Problem>
Each line holding the string "taskbar" is to be copied from the data.

Provided material>
□ □ □ □ □ □ □

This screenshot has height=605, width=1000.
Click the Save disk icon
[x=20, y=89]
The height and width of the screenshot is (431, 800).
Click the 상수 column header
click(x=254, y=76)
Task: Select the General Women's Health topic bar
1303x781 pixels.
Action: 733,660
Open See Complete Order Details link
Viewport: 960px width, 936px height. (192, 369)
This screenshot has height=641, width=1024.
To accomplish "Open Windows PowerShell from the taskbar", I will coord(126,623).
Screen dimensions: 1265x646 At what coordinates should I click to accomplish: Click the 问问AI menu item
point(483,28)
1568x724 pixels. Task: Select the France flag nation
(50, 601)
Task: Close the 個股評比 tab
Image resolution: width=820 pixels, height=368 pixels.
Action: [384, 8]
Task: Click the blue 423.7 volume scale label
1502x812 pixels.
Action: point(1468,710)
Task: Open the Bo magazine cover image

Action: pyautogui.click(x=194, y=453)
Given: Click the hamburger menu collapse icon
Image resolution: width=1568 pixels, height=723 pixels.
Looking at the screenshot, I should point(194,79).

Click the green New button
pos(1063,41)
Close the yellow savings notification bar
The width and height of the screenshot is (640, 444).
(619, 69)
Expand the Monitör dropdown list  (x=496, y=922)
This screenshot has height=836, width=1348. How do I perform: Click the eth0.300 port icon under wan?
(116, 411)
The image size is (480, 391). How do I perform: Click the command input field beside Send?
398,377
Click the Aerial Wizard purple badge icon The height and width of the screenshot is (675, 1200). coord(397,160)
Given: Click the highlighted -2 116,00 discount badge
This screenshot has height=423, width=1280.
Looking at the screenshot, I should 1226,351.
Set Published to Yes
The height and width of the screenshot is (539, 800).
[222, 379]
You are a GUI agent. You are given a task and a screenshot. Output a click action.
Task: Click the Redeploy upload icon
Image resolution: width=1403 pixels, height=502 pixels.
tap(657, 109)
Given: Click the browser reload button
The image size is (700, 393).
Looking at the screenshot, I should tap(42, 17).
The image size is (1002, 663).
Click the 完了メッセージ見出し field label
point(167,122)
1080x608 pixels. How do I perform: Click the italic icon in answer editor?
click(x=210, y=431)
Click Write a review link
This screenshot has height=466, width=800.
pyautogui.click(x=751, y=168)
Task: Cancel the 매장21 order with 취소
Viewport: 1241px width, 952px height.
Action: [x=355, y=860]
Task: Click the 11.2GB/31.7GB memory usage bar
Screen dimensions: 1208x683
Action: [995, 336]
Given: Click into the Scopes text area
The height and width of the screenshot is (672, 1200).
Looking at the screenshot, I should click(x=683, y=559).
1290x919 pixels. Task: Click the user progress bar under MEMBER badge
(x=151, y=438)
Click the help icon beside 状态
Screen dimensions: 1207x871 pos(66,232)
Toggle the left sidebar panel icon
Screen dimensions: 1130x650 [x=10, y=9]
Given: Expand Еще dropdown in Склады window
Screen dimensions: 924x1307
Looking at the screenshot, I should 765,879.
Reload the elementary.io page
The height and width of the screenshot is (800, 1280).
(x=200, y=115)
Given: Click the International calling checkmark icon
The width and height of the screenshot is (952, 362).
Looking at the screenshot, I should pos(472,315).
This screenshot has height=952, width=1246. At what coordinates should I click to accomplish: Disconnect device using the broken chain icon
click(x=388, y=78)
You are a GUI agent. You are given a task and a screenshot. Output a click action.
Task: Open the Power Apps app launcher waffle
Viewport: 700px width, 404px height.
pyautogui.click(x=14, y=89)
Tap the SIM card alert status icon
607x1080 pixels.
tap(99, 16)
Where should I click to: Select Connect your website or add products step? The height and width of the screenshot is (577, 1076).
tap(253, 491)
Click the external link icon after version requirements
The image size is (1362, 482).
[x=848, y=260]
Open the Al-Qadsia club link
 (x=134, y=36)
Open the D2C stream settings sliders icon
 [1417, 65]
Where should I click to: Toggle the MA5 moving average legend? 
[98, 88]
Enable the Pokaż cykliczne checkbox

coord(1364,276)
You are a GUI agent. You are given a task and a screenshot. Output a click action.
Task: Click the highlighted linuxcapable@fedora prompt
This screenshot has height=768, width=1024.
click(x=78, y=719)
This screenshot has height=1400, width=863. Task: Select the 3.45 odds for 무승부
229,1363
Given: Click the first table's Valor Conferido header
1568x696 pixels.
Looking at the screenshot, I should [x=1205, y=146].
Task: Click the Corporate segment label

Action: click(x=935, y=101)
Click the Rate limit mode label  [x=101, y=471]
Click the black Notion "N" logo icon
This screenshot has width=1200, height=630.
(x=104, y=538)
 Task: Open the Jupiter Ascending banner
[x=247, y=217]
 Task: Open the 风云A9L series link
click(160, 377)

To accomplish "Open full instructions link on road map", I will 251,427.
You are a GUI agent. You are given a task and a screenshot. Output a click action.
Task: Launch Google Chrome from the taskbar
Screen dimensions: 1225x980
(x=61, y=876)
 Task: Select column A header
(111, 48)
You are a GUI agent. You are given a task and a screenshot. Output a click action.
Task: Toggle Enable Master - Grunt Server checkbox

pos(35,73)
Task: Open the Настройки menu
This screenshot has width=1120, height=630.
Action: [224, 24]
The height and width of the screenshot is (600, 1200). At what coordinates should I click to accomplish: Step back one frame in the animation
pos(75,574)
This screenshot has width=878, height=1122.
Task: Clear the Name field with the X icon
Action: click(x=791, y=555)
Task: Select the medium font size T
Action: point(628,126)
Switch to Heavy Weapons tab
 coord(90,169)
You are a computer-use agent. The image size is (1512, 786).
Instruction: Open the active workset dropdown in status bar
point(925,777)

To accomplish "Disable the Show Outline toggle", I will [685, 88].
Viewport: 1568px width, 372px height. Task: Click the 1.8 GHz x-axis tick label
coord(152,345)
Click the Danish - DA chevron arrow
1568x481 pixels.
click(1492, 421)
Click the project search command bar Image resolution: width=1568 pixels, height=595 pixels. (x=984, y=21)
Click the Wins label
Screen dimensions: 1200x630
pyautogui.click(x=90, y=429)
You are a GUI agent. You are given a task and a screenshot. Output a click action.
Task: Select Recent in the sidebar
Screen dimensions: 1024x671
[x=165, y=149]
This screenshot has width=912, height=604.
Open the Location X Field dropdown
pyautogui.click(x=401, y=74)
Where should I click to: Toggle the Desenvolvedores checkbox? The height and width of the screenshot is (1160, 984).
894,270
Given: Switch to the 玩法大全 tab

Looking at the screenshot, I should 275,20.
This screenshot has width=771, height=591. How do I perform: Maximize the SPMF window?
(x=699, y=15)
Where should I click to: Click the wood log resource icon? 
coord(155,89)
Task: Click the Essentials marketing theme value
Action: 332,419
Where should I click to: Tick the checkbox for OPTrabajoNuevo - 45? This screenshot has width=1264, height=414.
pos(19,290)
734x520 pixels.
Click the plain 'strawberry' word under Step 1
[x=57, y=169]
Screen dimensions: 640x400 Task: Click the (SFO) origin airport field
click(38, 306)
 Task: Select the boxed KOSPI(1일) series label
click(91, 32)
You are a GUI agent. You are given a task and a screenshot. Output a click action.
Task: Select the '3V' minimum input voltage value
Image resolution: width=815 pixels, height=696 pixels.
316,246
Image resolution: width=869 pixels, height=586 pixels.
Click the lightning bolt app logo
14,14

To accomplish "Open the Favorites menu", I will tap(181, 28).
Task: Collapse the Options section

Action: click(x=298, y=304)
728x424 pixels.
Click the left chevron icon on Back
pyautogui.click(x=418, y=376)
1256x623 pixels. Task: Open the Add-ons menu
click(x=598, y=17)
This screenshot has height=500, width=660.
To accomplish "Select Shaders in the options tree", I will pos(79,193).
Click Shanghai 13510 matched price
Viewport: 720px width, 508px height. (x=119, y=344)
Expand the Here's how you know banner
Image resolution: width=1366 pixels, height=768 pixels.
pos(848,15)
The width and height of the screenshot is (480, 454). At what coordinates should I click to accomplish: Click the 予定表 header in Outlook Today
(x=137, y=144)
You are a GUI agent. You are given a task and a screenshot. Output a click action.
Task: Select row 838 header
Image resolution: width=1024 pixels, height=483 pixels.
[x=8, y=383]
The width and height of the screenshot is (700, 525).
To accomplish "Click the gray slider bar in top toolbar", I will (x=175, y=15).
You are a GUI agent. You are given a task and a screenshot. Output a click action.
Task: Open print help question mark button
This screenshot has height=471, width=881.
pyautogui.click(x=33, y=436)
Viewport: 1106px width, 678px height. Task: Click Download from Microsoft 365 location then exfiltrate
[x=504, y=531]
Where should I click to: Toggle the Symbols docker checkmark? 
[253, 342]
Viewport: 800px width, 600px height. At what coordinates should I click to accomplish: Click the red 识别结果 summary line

□ □ □ □ □ □ □

Written response>
To accomplish "Open Windows PowerShell from the taskbar", I will coord(126,623).
Task: Launch Google Chrome from the taskbar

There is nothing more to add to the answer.